The command that does this for us is git rebase. It:

lists out hash IDs of commits to copy;
uses Git's internal detached HEAD mode to copy those commits, one by one;
yanks the original branch name off the last commit of the original branch, and makes it point to the last commit it just copied; and
re-attaches HEAD to the now-moved, now-made-up-of-copies branch.

It does all of this as one apparently-seamless thing, provided everything goes well and we don't use git rebase -i and tell it to stop. If things go badly, or we use git rebase -i and use instructions like edit, we get to see the effects of the individual steps.

Back to your question

I want to rebase only the commits that affect three files ...

Your first step, or at least an early one, will be to list out the commits you'd like to copy. You can use git log -- path/to/file1 path/to/file2, for instance, to find commits where, between the commit's parent and that particular commit, Git sees those paths as being modified.

Your second step (well, probably second) will be to decide what to do about the fact that you're making copies, but only of some commits. Where should you put these copies? What should you do with the original chain of commits? Suppose your graph looks like this:

...--G--H--I--J   <-- master
      \
       K--L--M--N--O   <-- feature

Suppose further that commits L and N are the two that you'd like to copy.

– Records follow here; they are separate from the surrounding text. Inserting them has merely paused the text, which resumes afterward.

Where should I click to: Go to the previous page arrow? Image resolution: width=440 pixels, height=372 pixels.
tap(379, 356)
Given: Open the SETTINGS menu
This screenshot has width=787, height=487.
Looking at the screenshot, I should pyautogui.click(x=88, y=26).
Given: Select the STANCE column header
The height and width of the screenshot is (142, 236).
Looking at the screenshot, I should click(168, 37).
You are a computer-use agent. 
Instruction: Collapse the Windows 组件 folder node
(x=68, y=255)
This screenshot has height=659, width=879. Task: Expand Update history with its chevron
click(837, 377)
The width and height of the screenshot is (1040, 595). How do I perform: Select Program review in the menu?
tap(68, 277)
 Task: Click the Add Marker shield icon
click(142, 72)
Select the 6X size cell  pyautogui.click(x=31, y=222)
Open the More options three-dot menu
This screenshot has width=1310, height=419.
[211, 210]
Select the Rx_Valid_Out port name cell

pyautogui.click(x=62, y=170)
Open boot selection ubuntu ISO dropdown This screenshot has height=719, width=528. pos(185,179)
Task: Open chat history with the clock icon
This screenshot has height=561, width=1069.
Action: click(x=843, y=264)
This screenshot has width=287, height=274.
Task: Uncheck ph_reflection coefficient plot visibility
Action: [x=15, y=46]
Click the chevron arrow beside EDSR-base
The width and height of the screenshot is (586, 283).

You must decide where the copies go. Do they go after J? Or do they go after G, or after some other commit? Pick a place and create a branch name there, or use Git's detached-HEAD mode (but if things go wrong, having a branch name handy already is nice, so I'd generally recommend using a branch name). Create a new branch that identifies the chosen commit. If that's commit G, for instance:

git checkout -b new-branch <hash-of-G>

will do the trick, giving you:

       H--I--J   <-- master
      /
...--G   <-- new-branch (HEAD)
      \
       K--L--M--N--O   <-- feature

You can now run git cherry-pick hash-of-L hash-of-N to get:

       H--I--J   <-- master
      /
...--G--L'-N'  <-- new-branch (HEAD)
      \
       K--L--M--N--O   <-- feature

Now decide what is to become of the name feature. Should this retain commits L and N? Or do you want to copy M to an M' whose parent is K, then copy O to an O' whose parent is M'? The latter would give you:

       H--I--J   <-- master
      /
...--G--L'-N'  <-- new-branch (HEAD)
      \
       K--L--M--N--O   ???
        \
         M'-O'   ???

I've left the branch names here out because you must also decide what to do with those. Note that you can construct this new sequence using git rebase -i while on feature, and switching pick commands to drop commands on commits L and N, which you copied earlier.

You might perhaps choose just to abandon the original K-L-M-N-O sequence entirely; in that case, you can delete the branch name feature. Or you could, earlier, have used git rebase -i while on feature, dropped all commits except the ones you want to keep, and let the automation that git rebase -i provides do the copying of the commits you want retained (as new copies).

Conclusion

Git provides tools. You have some existing graph—some chains of commits, ending with commits as pointed-to by various branch names—and you'd like to have a new graph: the same as your original graph in some parts, and different in others. The git branch command, or git checkout -b or git switch -c, lets you create a new name, pointing to some existing commit. The cherry-pick command lets you copy one commit, or several. The rebase command, in interactive mode, lets you copy some selected subset of commits, dropping others, with a final step that forces the branch name to point to the last-copied commit.